Other research is finding that miscommunication between the vascular system, the immune and the nervous system can play a big role in rosacea. Researchers found that one neuro-signal, pituitary adenylate cyclase activating polypeptide (PACAP), a potent blood vessel dilator in humans, is 20 to 30 times upregulated in rosacea, possibly explaining that characteristic redness. Investigations into the role of inflammation, inability to quench free radicals, and even a mite that is found in our hair follicles called the Demodex mite, are being explored as potential treatment targets

A Big Treatment Breakthrough

One of the biggest breakthroughs of late has been the recent FDA approval last month of a first-in-class medication that targets the frustrating uncomfortable erythema of rosacea. As mentioned above, the erythema of the central face that characterizes rosacea is thought to result from abnormal skin blood vessel activity, an issue the majority of rosacea medications does not address outside of laser treatment and cover up cosmetics. A new formulation of Brimonidine tartrate (BT), trade name Mirvaso, a highly selective alpha2- adrenergic agonist that has been used for about 10 years as an ophthalmic solution for the treatment of glaucoma, was found to be successful as a once a day dosing treatment for facial redness. The approval of Mirvaso was based on data collected from two phase 3 clinical and a long-term study in 276 subjects who used Mirvaso for up to 12-months was also conducted. Given the paucity of rosacea treatments, it is very exciting to get a new drug on the market place, one which is a new chemical entity in dermatology, not just a repackaged precursor. Have hope rosacea sufferers, help is coming.

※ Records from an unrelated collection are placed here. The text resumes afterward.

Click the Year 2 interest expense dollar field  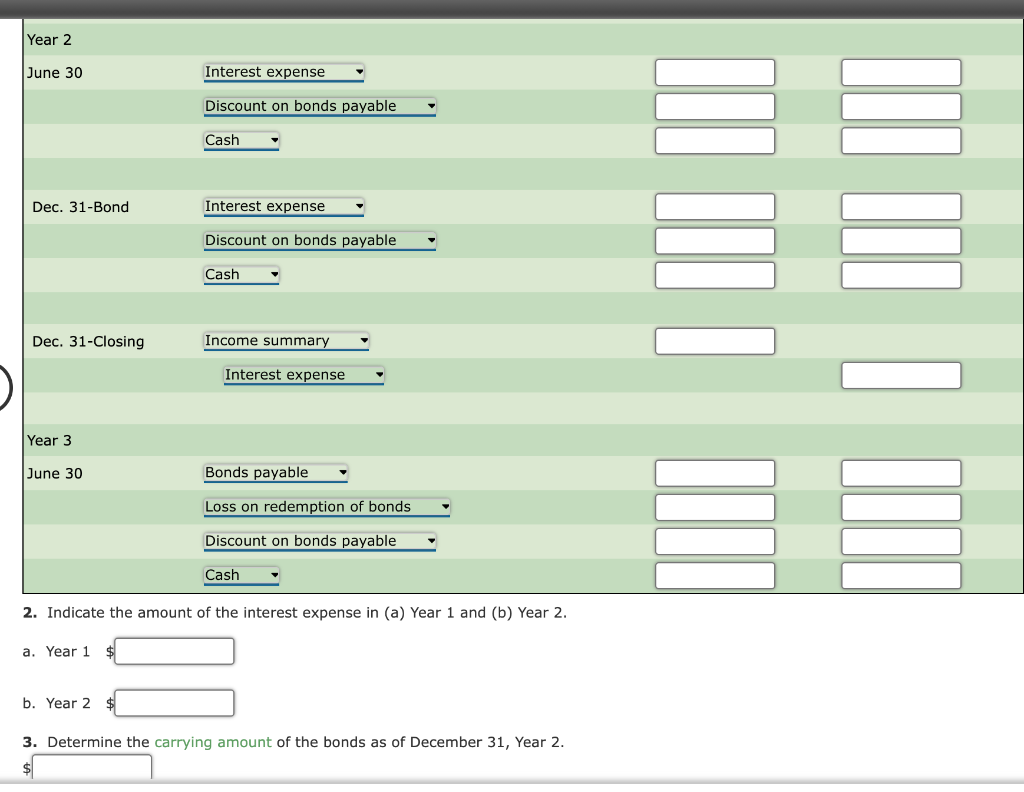174,703
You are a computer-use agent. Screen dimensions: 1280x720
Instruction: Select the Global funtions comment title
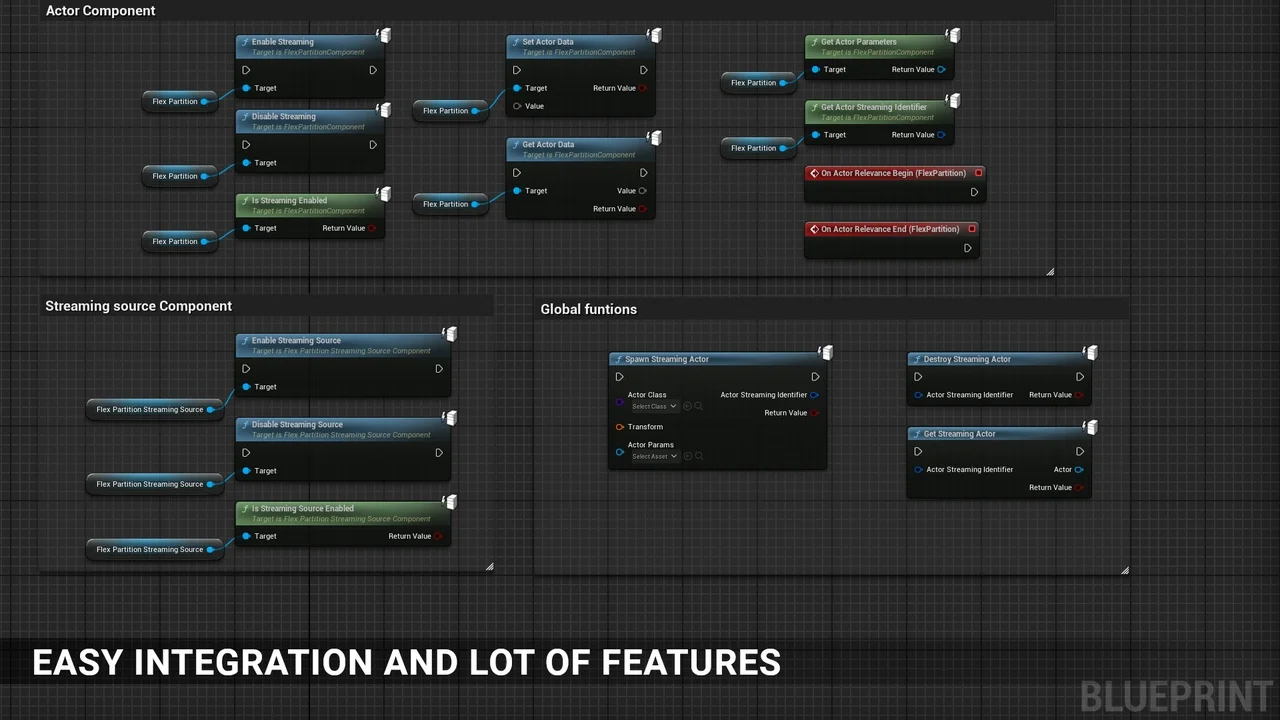588,309
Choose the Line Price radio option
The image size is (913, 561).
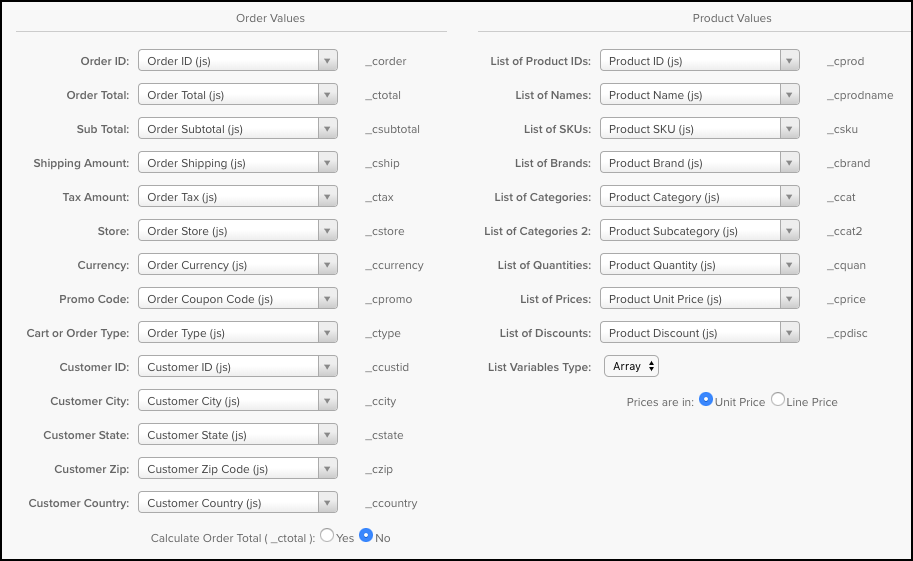[x=778, y=400]
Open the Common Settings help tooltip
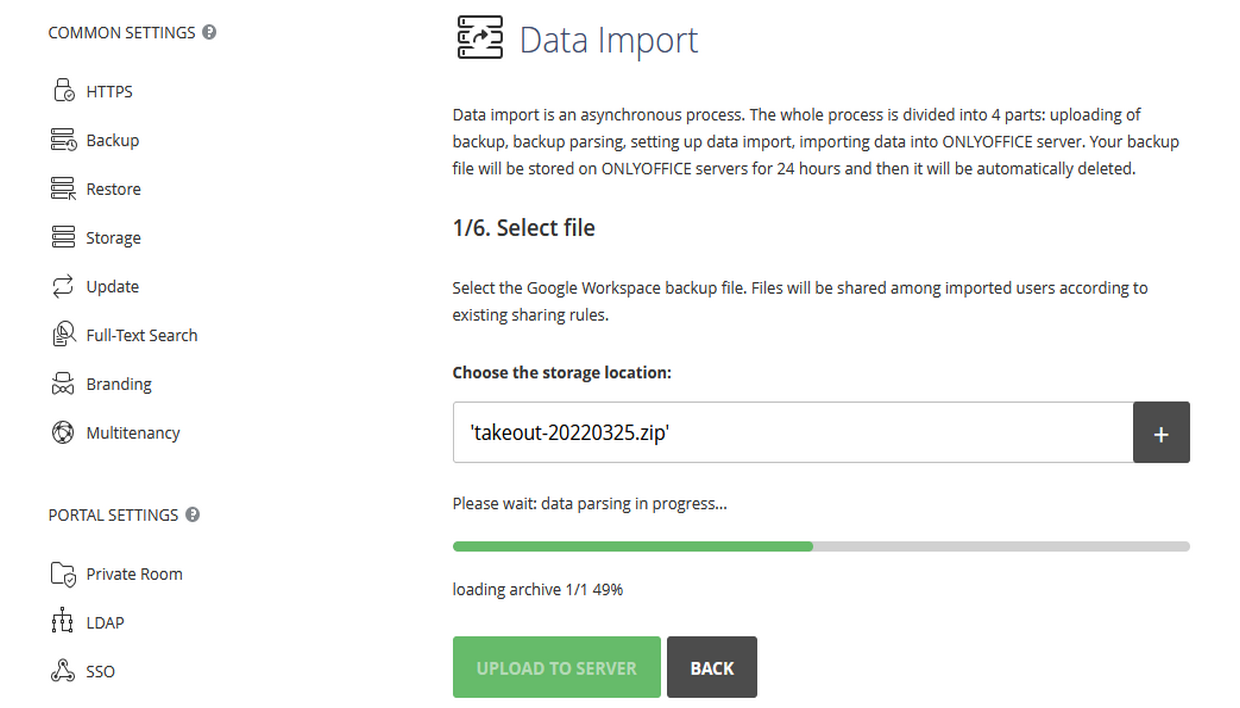 click(x=208, y=32)
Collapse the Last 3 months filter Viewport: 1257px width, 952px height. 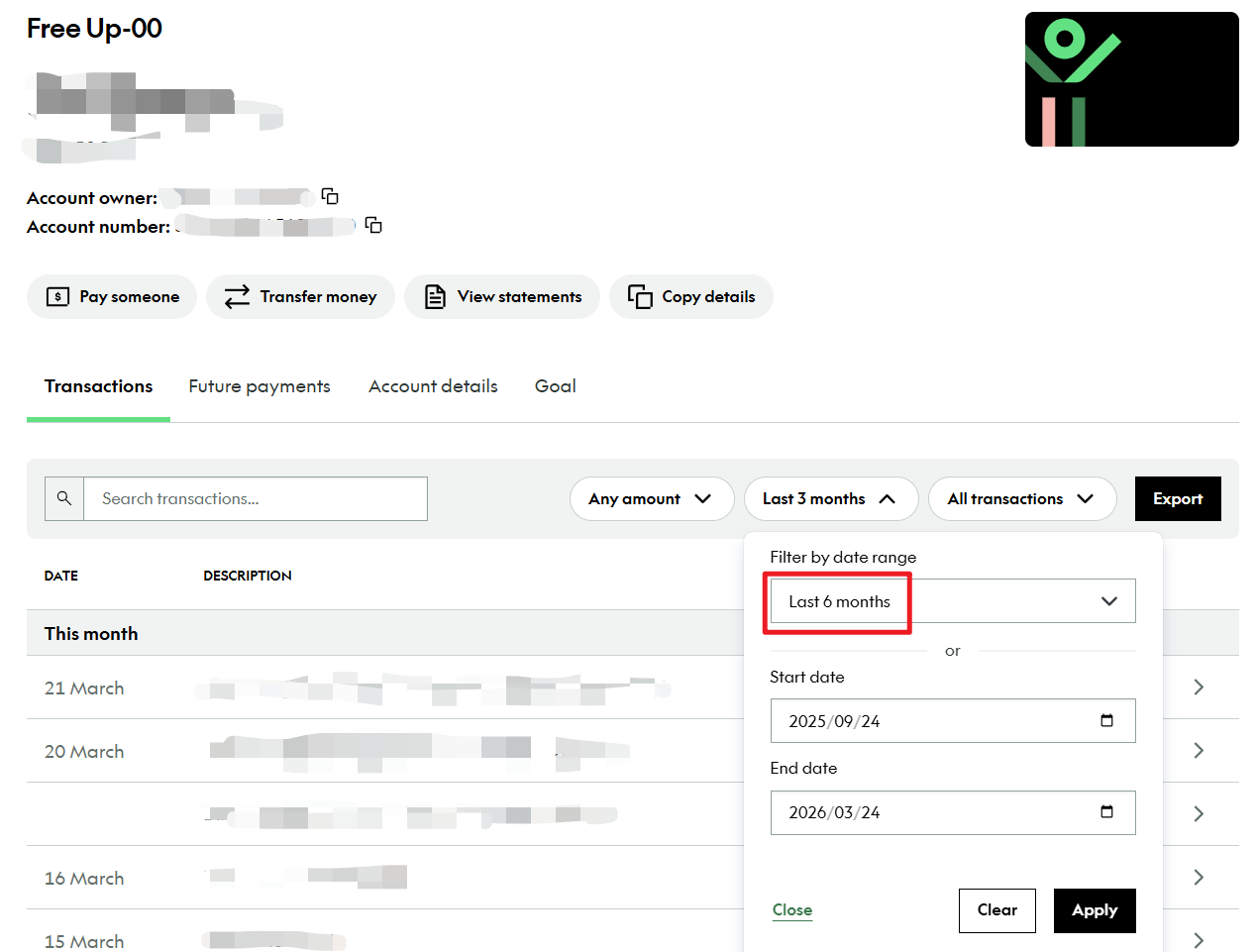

What You Can Do to Control Rosacea Symptoms

Because rosacea is a chronic condition which gets worse it left unchecked, here are some useful tips you can do starting right now to help control your rosacea:

    Sun exposure is the number 1 trigger for rosacea. Make sure to use a sunscreen that is spf 30 + broad spectrum 20 minutes before going outside (reapply every 2 hours if outside for long periods of time), and use sun protective clothing including hats and sunglasses. Avoid peak hours in the sun from 10 AM- 2PMBecause rosacea suffers often have sensitive skin, using sunscreens with mineral sunblocking ingredients like zinc oxide or titantium dioxide may be less irritating.
    Keep a diary of exposures (foods, drinks, medications, weather, exercise, cosmetics, etc) that cause flares.
    Hot water, harsh soaps, and rough scrubbing can make rosacea worse. Tame these triggers: Gently wash your face with a nonabrasive cleanser, and rinse with lukewarm water. Blot dry with a soft cotton towel.
    Some skin-care products and cosmetics contain ingredients that can irritate the skin and worsen rosacea.Avoid ingredients that cause burning, stinging, or increase facial redness. Common troublemakers include alcohol, witch hazel, menthol, peppermint, eucalyptus oil, clove oil, and fragrances.

Don't do it alone - If you think you have rosacea, see your dermatologist to get the help you need and deserve. The sooner the better, as the longer your rosacea is active, the harder it is to control.